Les postes de chercheurs-enseignants tels qu’ils se profilent actuellement avec la création de la discipline des sciences infirmières sont « mono-appartenants », c’est-à-dire centrés sur les missions universitaires. Il est prévu qu’il leur soit possible d’exercer par ailleurs des activités dans le domaine sanitaire, sous forme de cumul d’emplois. La pratique du mi-temps peut permettre de continuer d’exercer une activité clinique. C’est la solution adoptée à Bordeaux, par Valérie Berger, qui, à côté d’un poste de maître de conférences associé à mi-temps, a conservé son poste de cadre supérieure chargée de la promotion de la recherche paramédicale et infirmière, à mi-temps. « Je pense qu’il est important de ne pas scinder les deux, argumente-t-elle. Les sujets de recherche viennent du terrain des soins, et sont menés afin d’être réimplantés sur le terrain. » Une répartition qui s’inspire du modèle médical, avec ses enseignantschercheurs praticiens hospitaliers. L’expérimentation menée par l’ARS francilienne porte sur des fonctions d’enseignants chercheurs bi-appartenants. Leur activité clinique peut aussi bien concerner le soin aux personnes que l’organisation des soins ou l’encadrement des étudiants en formation. Une des premières nécessités observées lors de la mise en place des projets sélectionnés est la réorganisation des postes et des missions des enseignants-chercheurs qu’ils induisent. Selon Ljiljana Jovic, chercheuse, directrice des soins et conseillère technique régionale à l’ARS d’Île-de-France, il est déjà possible de tirer comme enseignement de cette expérimentation « la nécessité de repenser l’activité clinique des futurs enseignants-chercheurs, pour qu’elle soit cohérente et complémentaire avec l’activité de recherche et d’enseignement ».

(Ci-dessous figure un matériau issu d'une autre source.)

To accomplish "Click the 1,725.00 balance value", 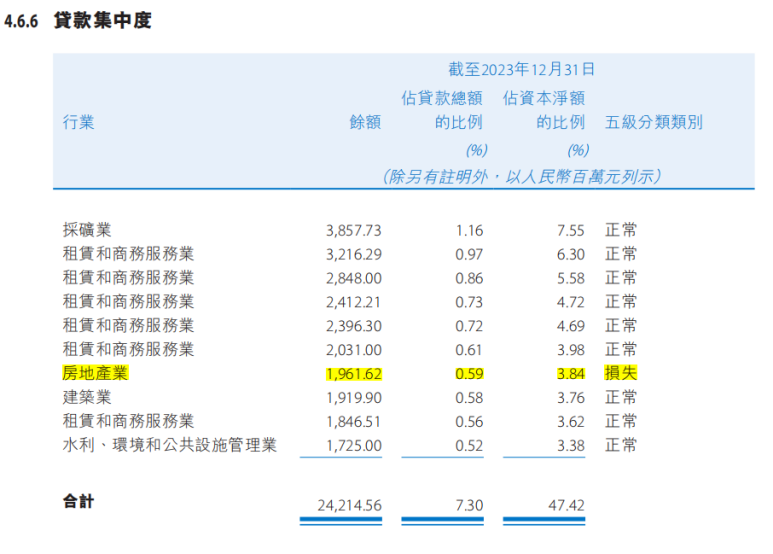I will click(353, 446).
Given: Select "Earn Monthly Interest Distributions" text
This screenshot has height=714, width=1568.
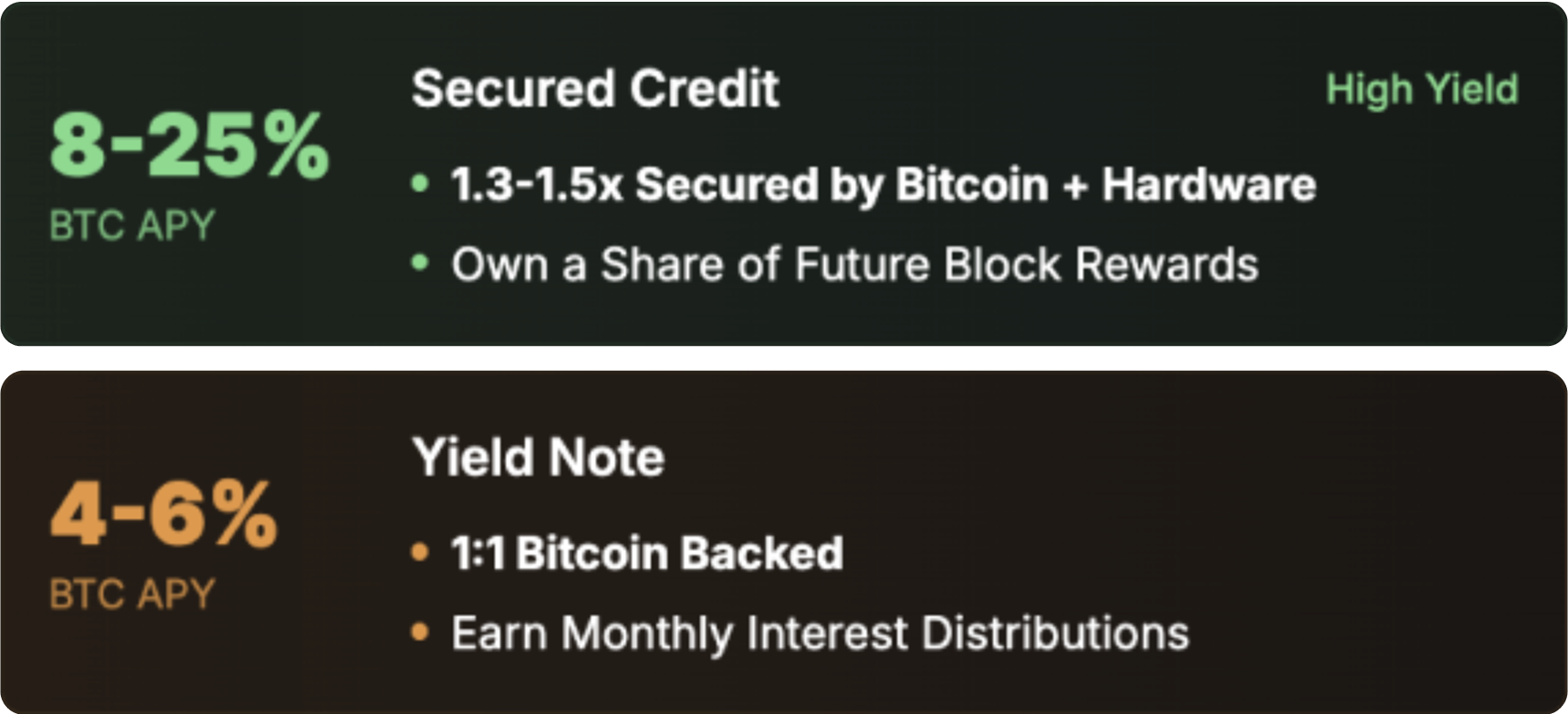Looking at the screenshot, I should click(820, 633).
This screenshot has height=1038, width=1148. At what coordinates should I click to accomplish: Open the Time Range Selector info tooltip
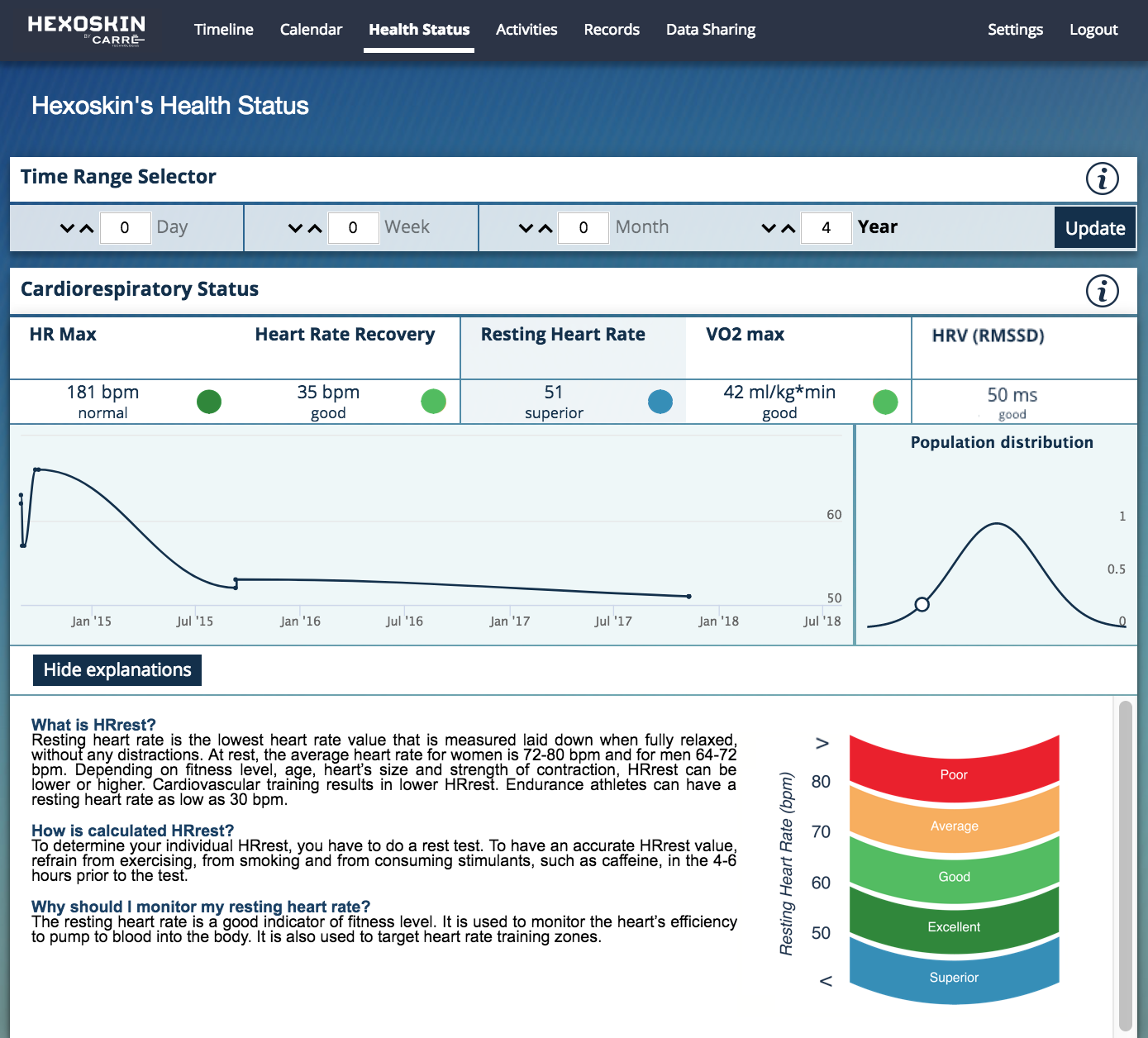(1103, 179)
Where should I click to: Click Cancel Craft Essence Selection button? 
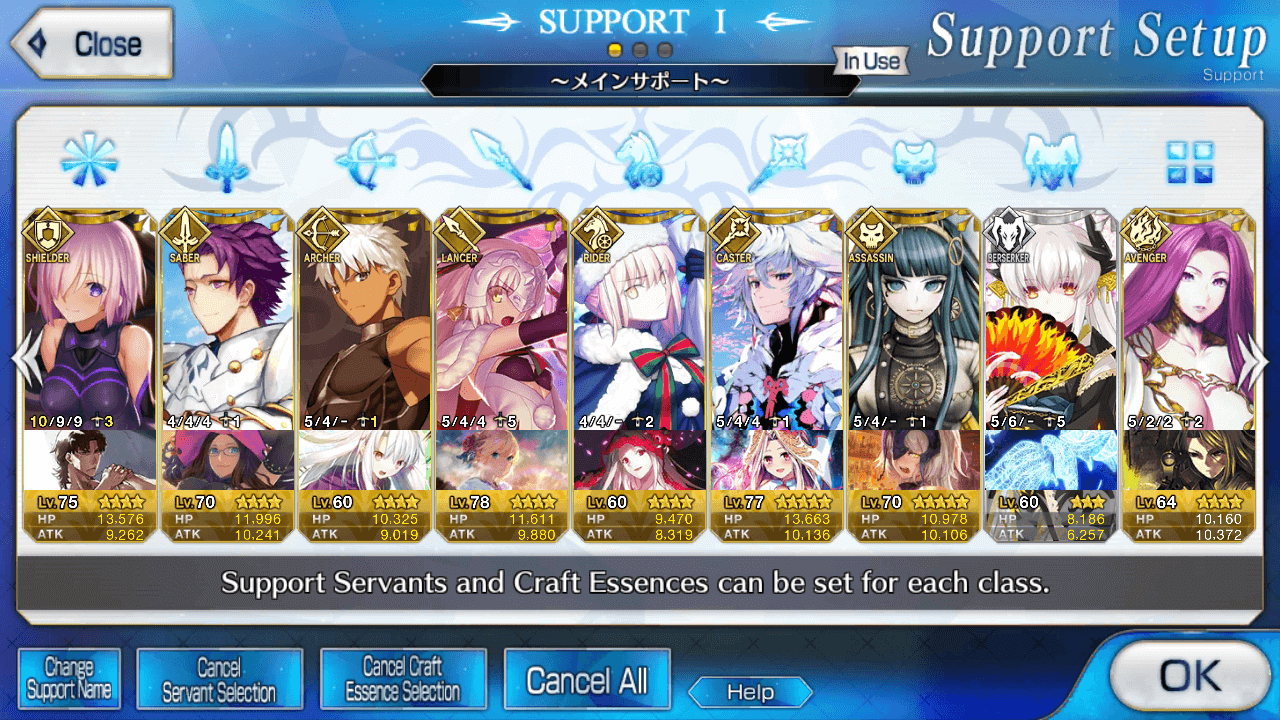pos(403,679)
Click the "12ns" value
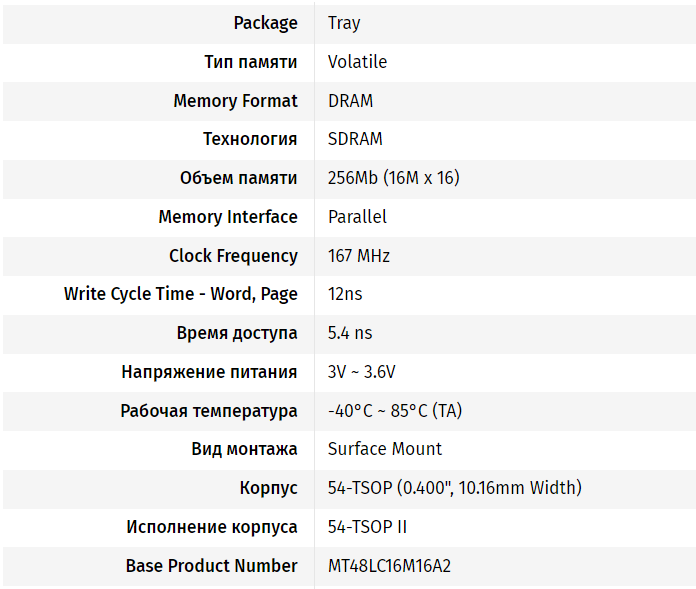 (345, 294)
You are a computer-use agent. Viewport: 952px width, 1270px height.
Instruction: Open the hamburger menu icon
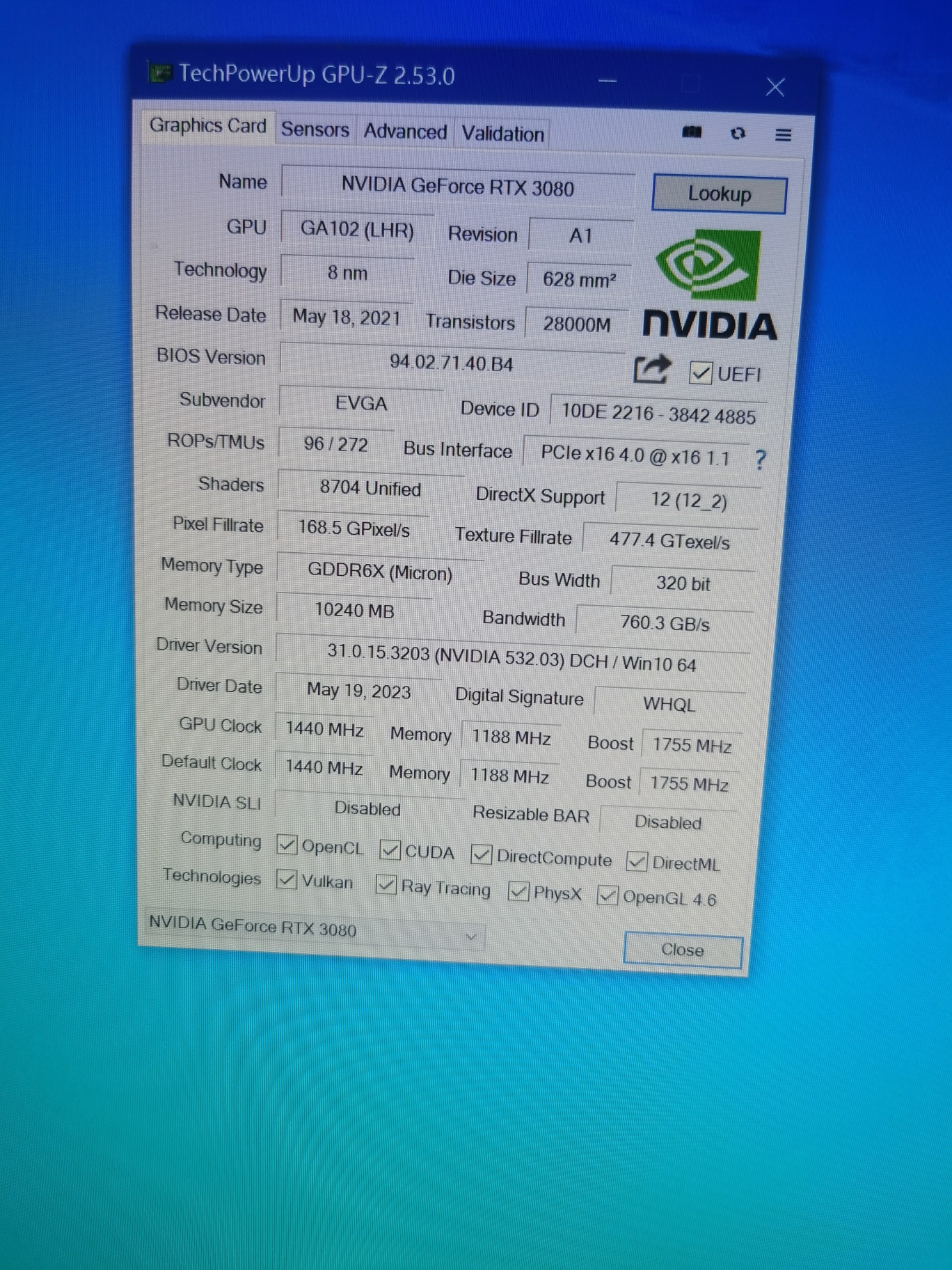783,134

→ Le 11 février 2016, la feuille de route de la Grande Conférence de santé consacre une mesure à l’émergence d’un corps d’enseignantschercheurs pour les formations paramédicales. Il y est indiqué que : « le rapprochement entre les formations paramédicales et l’université nécessite de constituer un vivier d’enseignantschercheurs paramédicaux, de façon à inscrire ces formations dans les standards justifiant la délivrance du grade ou du diplôme de master, à développer des capacités de recherche parmi les personnels paramédicaux et à constituer une filière complète en matière de formation et de recherche ».
→ Il est prévu de créer trois sections au conseil national des universités « santé » pour les filières maïeutique, sciences de la réadaptation et sciences infirmières. Pour cela, quatre textes réglementaires sont en cours de modification.
→ De septembre 2019 à février 2020 est prévue une campagne de qualification préalable pour les enseignantschercheurs de ces nouvelles filières. Leur recrutement est programmé pour le printemps 2020 et leur prise de fonction pour septembre 2020.